Manufacturing in Vietnam is feeling the heat from higher input costs on rising fuel prices. This has led the sector onto rocky ground, with new orders falling and increased costs eating into profit margins.
S&P Global’s Purchasing Managers’ Index fell from 51.2 in March to 50.5 in April. This still reflects growth in the manufacturing sector, though it is the lowest the index has been since September 2025, and is part of a downward trend on the back of price and supply disruptions caused by the conflict in the Middle East.
What this looked like in practice, S&P found, was a decrease in new orders, with manufacturers surveyed reporting cost-cutting measures including lowering their headcounts, reducing staff hours, and cutting back on inventory.
The downturn, however, has not necessarily been uniform across industries, with Chris Walker from Vietnam Factory Tours telling the-shiv that the garment and textile industry is still going strong.
“I would say Vietnam is still the first choice for anybody that wants to do apparel manufacturing… and therefore we’re still getting a lot of inquiries,” he said.
Vietnam’s garment and textile exports fell 2.35 percent in April over March in terms of value, though they were up about half a percent against April of last year.
Cotton imports, meanwhile, were up 21 percent in both volume and value in April, potentially signalling expectations of future orders.
Walker did note, however, that traditionally cheaper polyester fabrics are made using petrochemical inputs and are therefore becoming more expensive, making natural fibres more competitive.
In this context, the increase in cotton imports could also simply be indicative of a shift in material preferences.
That aside, whereas demand might be steady, input costs are edging higher. Passing on these costs, however, is difficult, Walker says.
“The Targets, the Walmarts, all the retailers, they have to make the consumer happy… And the consumers don’t want to pay a premium for the war.”
“So then it means that the retailers or the buyers have to give up some of their profit margin, and then they insist that the rest of the supply chain give up their profit margin.”
Similarly, an industrial manufacturing expert, who wanted to remain unnamed, told the-shiv that only marginal price increases have been noted thus far, with businesses forgoing some profit to prioritise keeping the doors open instead.
“By and large, I’m seeing manufacturers quote at prices that they think they can manage, just to keep orders on,” they said.
But whereas they had some concern about rising fuel prices, they were more worried about long-standing challenges facing the sector, including the limited value added locally, a lack of domestic demand, rising interest rates, and unsettled electricity policy raising power shortage risks.
They pointed to these factors driving mergers and acquisitions, but also some firms entirely out of business.
That is to say, this latest disruption may accelerate longer-term consolidation trends already visible in Vietnam’s manufacturing sector — analysis of Vietnam customs data by the-shiv back in October of 2025 found a significant shift in the mix of domestic and foreign invested enterprise (FIE) exports from a split of roughly 30/70 in favour of FIEs in October of 2024 to roughly 20/80 a year later.
That aside, there are some signs that the current fuel price challenges could create a short-term boost to the sector.
In an article published on its website last week, shipping and logistics firm Metro Shipping noted that the prospect of fuel prices continuing to rise is seeing firms begin to shift toward frontloading deliveries.
“A growing number of importers are moving cargo earlier amid concerns that operational disruption, congestion and capacity shortages could intensify later in the year,” it said.
Notably, a similar approach to the Trump administration’s “reciprocal” tariff regime was widely reported last year.
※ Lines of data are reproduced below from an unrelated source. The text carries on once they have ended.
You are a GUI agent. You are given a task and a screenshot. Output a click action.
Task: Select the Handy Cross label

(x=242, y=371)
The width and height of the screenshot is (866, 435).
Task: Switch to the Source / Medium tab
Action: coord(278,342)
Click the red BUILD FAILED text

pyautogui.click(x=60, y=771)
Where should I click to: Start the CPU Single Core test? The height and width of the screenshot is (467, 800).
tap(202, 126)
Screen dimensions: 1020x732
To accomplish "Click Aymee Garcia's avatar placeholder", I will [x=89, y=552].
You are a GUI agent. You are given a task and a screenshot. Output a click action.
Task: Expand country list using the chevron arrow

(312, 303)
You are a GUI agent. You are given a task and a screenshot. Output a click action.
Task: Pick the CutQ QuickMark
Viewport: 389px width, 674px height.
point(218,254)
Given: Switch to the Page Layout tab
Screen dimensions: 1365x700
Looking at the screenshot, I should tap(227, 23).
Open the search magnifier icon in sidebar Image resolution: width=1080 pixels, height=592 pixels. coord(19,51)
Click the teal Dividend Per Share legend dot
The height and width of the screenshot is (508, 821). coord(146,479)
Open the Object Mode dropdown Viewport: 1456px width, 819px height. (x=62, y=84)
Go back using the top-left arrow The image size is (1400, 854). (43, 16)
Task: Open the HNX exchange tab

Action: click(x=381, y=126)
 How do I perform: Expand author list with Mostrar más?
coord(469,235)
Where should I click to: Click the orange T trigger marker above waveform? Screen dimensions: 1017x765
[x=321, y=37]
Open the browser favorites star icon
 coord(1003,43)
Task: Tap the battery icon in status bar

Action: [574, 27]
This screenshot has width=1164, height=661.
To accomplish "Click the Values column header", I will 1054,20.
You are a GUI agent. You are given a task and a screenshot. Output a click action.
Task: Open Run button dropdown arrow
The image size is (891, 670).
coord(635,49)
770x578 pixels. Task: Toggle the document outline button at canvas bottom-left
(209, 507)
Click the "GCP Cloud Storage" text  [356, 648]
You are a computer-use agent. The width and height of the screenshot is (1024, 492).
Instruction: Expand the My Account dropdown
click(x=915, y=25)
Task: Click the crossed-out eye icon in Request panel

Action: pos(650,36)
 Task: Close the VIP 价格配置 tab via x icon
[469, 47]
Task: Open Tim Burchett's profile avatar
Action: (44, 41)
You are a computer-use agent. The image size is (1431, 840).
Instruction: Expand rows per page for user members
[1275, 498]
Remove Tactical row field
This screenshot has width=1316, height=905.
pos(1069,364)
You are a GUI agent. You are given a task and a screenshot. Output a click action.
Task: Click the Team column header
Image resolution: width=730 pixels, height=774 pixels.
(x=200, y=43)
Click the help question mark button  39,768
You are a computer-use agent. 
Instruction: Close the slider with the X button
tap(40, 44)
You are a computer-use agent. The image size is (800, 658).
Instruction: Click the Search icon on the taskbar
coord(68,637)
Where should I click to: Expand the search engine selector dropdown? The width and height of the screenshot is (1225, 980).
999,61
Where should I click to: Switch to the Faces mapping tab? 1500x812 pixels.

This past experience could further inspire firms to head in this direction, now familiar with how the necessary supply chain adjustments might be made.
Still, if elevated fuel prices persist, the risks to Vietnam’s manufacturing sector will become increasingly difficult to ignore.
This could have wide-reaching implications, too, with about a quarter of Vietnam’s GDP derived from the sector last year.
It’s also one of Vietnam’s biggest employers and a strong draw card for foreign direct investment, which has been instrumental to Vietnam’s economic growth in recent years.
How the manufacturing sector responds to and weathers the fuel crisis, therefore, will be a telling indicator of how the economy might fare on the whole.